Let us learn more about cphulk brute force protection and how to set it up with the assistance of our Bobcares’ Server management support services.

Overview of Cphulk brute force protection

This interface enables us to setup cPHulk, a service that protects the server against brute force attacks. A brute force assault employs an automated technique to guess the web server or services’ password.

cPhulk keeps an eye on the following web servers and services:

• cPanel services (Port 2083).
• WHM services (Port 2087).
• Mail services (Dovecot and Exim).
• The Pure-FTPd service.
• Secure Shell (SSH) access.

cPHulk does not disclose itself as the source of a block when it blocks an IP address or account. Instead, the login page shows the following message:

The login is no longer valid

How to Enable cPHulk

Set the toggle to On to activate cPHulk on the server. By following these procedures, we can enable cPHulk Brute Force Protection in cPanel:

1. Enter the username and password for cPanel.
2. In the cPanel dashboard, click the “Security” or “Security Center” icon.
3. Choose the “cPHulk Brute Force Protection” option.
4. Choose the “Enable Protection” option.
5. Modify the security settings to get the required level of security. We may tweak the scoring system, whitelist or blacklist IP addresses, and set up email alerts for prohibited IP addresses.
6. To save the settings, click the “Save” button.

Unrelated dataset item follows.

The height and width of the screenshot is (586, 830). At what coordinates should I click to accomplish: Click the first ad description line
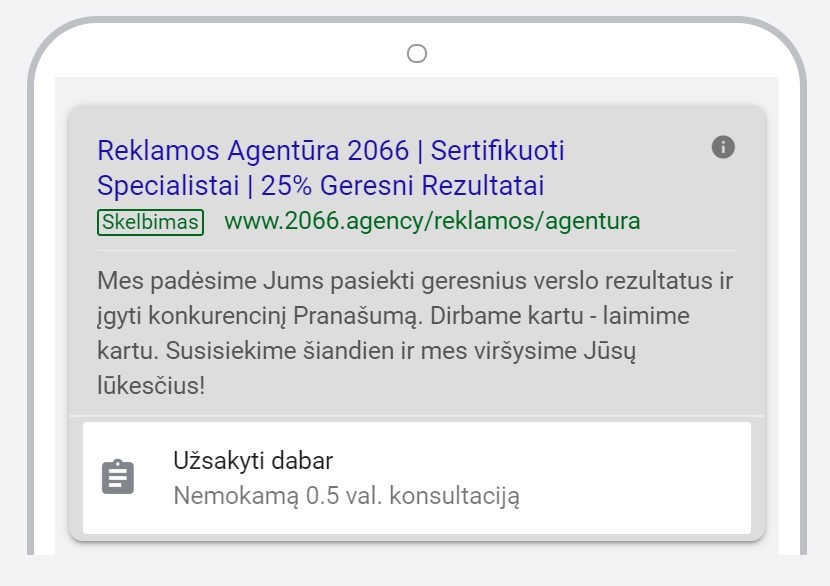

If activated, cPHulk Brute Force Protection will monitor server login attempts and ban IP addresses that fail to log in frequently.

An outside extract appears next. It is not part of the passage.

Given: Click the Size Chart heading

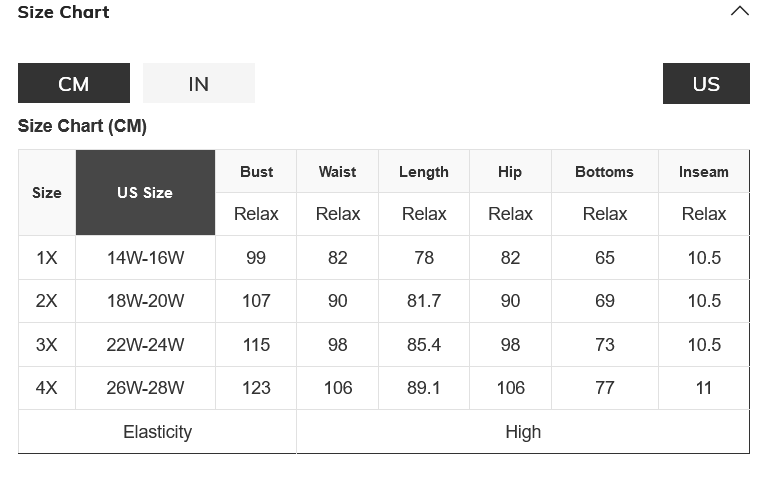Looking at the screenshot, I should click(x=64, y=12).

The cPHulk Brute Force Protection interface allows us to examine and manage the list of prohibited IP addresses.

Setup settings: Cphulk brute force protection

We can setup the following options:

Username-based protection

• Username-based Protection:

  Whether or not to enable the username-based security settings. To enable the Username-based Protection option, change it to On.  This code tracks Login attempts for user accounts.

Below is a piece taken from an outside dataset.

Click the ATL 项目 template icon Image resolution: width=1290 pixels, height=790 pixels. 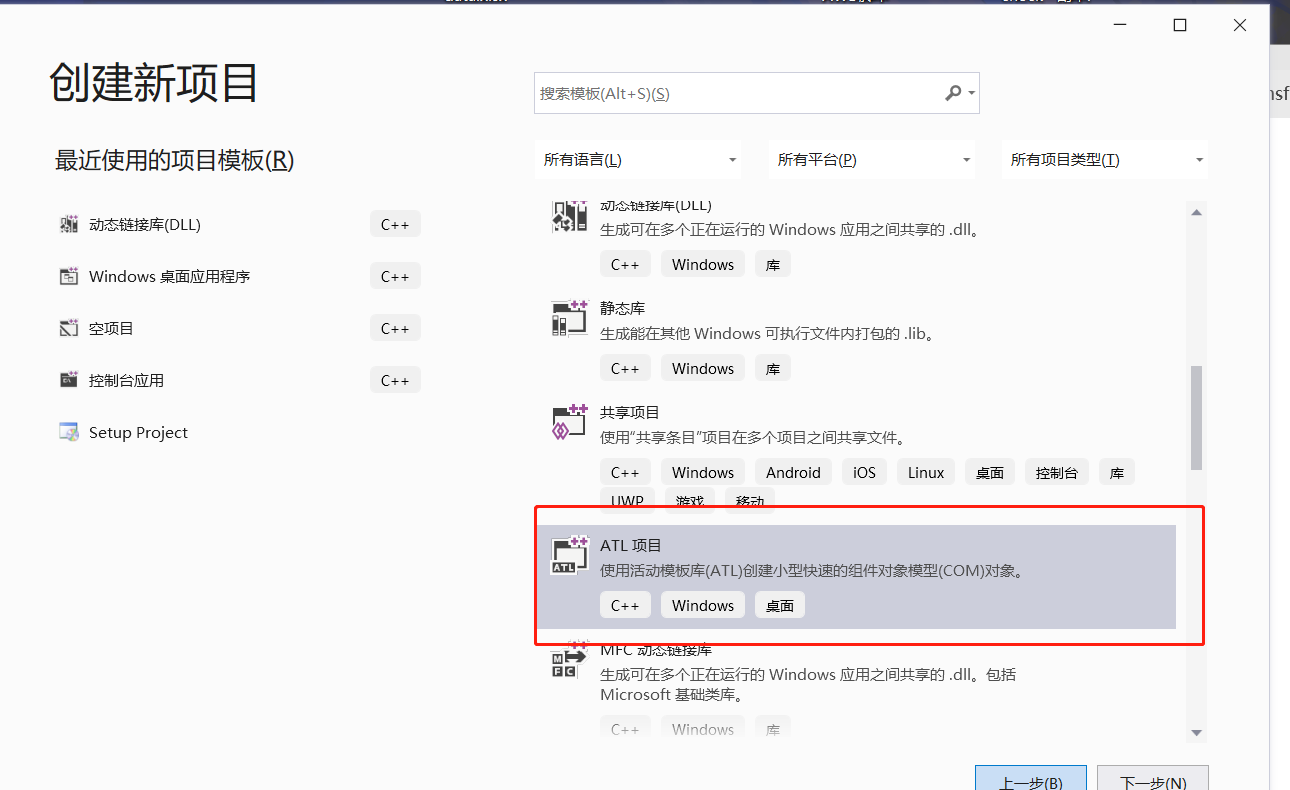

  Existing account locks will be retained when we disable cPHulk. This option is active by default.
• Period of Brute Force Protection (in minutes):

  The amount of time cPHulk spends measuring all login attempts to a given user’s account. This option is set to 5 by default.
• Maximum Failures by Account:

  The maximum number of failures allowed per account during the Brute Force Protection Period (in minutes). This option is set to 15 by default.
• Apply protection…:

  To control how cPHulk implements its protection, select one of the following options:

  a: Apply protection to local addresses only:

  Restrict username-based protection to just triggering on requests coming from the local system. This prevents a person from brute forcing additional accounts on the same server. This is the standard setting.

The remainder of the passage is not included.